- _How to complete this task_:
Could you output every record below exactly as it appears?

- _Source material_:

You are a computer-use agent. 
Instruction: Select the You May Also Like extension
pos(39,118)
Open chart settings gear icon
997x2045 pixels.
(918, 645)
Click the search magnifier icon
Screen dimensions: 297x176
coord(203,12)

- _Response box_:
You are a computer-use agent. 
Instruction: Select the You May Also Like extension
pos(39,118)
Open chart settings gear icon
997x2045 pixels.
(918, 645)
Click the search magnifier icon
Screen dimensions: 297x176
coord(203,12)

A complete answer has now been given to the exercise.